INPUT RECORDS:
--- START ---

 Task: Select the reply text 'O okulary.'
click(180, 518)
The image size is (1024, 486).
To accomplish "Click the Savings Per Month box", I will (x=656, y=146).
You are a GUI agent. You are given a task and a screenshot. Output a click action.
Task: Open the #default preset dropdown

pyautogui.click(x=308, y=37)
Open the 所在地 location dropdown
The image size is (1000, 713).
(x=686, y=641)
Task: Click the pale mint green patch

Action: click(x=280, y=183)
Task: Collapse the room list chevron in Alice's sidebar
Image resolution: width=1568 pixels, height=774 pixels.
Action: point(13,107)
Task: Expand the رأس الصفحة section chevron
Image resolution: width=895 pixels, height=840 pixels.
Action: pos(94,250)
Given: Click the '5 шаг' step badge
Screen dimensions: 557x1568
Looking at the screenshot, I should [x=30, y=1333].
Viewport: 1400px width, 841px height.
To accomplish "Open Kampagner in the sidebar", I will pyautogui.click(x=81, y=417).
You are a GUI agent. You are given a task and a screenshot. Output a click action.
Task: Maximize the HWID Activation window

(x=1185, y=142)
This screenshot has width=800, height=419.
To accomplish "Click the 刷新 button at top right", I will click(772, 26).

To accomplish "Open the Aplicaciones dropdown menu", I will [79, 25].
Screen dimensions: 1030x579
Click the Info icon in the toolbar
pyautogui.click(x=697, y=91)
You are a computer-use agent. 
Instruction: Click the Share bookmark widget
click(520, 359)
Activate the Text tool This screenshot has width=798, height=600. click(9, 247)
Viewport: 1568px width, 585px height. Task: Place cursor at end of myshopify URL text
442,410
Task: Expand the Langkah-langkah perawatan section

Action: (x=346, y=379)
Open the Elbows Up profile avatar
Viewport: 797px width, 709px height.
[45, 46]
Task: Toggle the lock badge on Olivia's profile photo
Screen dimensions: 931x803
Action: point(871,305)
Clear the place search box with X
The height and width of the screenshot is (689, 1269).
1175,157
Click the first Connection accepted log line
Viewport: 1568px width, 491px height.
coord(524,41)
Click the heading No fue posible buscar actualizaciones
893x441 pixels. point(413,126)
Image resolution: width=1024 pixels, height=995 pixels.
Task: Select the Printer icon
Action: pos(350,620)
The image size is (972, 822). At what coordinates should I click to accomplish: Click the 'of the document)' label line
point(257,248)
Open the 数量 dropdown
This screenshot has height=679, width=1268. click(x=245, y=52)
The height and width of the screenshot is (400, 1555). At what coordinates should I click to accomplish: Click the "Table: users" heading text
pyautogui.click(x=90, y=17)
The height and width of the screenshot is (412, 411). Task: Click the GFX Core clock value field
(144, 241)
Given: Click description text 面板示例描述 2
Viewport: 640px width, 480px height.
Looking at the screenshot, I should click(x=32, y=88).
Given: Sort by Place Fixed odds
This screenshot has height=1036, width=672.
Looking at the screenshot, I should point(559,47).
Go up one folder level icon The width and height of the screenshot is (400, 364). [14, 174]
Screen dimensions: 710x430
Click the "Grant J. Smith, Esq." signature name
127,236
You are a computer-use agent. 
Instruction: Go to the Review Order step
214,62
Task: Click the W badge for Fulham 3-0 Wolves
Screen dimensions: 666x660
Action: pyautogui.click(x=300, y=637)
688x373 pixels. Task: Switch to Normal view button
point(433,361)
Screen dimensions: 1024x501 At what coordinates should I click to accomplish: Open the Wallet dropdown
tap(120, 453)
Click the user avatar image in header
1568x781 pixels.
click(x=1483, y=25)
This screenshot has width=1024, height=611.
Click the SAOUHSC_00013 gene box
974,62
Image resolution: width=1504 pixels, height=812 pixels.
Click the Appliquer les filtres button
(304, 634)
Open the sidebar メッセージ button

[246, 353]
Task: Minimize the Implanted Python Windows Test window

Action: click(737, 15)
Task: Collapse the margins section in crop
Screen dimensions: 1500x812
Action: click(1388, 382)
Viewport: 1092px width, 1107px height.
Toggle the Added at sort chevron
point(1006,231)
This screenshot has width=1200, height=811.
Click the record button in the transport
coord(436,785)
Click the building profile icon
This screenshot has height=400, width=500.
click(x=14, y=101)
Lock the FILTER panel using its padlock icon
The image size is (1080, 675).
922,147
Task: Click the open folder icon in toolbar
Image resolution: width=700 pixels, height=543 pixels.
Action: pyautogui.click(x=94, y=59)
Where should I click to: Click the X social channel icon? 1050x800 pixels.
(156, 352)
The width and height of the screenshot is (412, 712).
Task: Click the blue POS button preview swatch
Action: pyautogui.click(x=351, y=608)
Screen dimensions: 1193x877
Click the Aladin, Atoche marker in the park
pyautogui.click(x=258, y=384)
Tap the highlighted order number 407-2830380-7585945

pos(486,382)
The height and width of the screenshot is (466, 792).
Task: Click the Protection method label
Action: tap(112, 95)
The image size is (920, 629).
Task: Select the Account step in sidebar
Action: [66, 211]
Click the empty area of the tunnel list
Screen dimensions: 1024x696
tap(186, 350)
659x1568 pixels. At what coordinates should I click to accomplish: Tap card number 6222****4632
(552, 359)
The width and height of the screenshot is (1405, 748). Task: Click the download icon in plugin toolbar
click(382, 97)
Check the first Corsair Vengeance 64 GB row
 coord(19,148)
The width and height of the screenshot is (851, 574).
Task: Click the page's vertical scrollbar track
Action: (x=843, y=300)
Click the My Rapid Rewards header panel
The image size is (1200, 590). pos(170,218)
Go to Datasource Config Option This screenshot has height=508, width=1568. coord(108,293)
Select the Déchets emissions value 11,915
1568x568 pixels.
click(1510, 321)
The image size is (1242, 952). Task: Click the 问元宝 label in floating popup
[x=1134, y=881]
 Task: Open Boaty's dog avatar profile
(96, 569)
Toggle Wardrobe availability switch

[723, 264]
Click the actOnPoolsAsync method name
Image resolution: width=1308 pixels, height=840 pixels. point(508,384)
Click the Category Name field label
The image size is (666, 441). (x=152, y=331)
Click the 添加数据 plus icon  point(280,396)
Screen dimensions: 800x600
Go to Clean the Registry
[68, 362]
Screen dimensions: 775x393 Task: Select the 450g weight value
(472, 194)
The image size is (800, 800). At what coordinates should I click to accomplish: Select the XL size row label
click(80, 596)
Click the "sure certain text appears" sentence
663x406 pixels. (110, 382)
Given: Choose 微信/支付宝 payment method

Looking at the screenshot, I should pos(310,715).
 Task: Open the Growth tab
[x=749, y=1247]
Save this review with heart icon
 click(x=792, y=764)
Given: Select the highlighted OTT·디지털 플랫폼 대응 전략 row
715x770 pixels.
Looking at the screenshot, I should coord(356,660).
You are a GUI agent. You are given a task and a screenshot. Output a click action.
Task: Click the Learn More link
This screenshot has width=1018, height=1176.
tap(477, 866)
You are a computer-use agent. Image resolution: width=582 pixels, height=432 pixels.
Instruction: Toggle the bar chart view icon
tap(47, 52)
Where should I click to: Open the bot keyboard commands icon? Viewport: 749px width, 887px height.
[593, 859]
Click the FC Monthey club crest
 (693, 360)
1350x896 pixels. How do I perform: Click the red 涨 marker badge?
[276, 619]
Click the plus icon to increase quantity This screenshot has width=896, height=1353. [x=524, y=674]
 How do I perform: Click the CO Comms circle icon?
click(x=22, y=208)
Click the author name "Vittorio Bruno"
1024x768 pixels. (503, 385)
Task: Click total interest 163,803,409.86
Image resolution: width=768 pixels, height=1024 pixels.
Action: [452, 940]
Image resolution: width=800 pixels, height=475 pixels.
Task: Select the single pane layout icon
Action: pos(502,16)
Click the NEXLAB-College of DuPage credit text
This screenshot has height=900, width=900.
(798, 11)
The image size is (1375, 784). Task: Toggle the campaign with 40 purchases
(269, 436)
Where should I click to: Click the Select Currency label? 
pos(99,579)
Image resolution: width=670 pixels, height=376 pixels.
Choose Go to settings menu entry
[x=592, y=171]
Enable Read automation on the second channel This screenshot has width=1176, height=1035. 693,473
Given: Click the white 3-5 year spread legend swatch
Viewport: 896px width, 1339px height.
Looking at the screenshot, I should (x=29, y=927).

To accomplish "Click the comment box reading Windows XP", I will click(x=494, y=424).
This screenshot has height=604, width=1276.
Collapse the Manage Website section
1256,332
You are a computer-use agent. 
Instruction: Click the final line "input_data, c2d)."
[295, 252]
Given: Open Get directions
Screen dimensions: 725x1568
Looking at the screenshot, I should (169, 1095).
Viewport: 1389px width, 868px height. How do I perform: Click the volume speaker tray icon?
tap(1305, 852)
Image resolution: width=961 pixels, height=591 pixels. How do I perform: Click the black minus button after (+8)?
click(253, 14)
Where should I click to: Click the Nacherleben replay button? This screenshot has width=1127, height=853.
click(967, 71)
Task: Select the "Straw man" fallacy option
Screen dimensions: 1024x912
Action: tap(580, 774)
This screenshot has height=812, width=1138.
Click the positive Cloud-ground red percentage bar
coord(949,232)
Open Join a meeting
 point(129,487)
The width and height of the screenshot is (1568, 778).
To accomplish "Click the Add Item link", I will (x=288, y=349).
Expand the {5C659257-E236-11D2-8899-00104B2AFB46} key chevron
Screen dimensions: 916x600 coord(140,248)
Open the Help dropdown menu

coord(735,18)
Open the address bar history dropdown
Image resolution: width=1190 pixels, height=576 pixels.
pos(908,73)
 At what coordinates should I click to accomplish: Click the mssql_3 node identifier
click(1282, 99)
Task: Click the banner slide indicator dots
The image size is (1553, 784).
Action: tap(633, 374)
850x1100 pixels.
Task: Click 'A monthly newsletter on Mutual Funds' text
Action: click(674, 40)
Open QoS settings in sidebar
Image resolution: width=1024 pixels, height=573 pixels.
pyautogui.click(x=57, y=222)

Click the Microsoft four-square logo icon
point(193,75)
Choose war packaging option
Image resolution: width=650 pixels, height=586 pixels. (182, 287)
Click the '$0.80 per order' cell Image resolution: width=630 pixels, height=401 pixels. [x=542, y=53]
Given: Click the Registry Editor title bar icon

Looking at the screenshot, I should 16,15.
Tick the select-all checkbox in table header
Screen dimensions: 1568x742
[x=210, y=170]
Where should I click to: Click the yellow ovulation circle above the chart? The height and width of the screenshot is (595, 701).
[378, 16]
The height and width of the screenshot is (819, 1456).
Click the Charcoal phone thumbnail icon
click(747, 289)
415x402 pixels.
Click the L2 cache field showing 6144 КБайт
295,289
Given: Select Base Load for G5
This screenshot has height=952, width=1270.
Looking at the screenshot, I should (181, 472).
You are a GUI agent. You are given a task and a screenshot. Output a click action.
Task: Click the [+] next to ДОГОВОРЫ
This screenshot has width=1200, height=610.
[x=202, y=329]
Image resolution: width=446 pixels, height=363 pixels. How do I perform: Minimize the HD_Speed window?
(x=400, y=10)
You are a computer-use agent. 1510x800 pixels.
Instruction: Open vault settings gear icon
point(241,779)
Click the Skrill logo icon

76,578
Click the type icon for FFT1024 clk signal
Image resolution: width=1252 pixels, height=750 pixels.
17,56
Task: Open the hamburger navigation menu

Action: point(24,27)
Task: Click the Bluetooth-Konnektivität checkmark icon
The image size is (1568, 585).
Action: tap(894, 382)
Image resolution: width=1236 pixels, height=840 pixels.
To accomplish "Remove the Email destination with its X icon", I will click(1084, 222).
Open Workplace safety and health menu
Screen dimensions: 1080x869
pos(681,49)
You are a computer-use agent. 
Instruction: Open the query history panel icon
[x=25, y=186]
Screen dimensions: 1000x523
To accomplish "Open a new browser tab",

--- END ---

REQUIREMENT:
Repeat exactly the lines starting at the line with "Task: Click the Bluetooth-Konnektivität" and ending with the final line of the entries. Include nothing else.

RESULT BELOW:
Task: Click the Bluetooth-Konnektivität checkmark icon
The image size is (1568, 585).
Action: tap(894, 382)
Image resolution: width=1236 pixels, height=840 pixels.
To accomplish "Remove the Email destination with its X icon", I will click(1084, 222).
Open Workplace safety and health menu
Screen dimensions: 1080x869
pos(681,49)
You are a computer-use agent. 
Instruction: Open the query history panel icon
[x=25, y=186]
Screen dimensions: 1000x523
To accomplish "Open a new browser tab",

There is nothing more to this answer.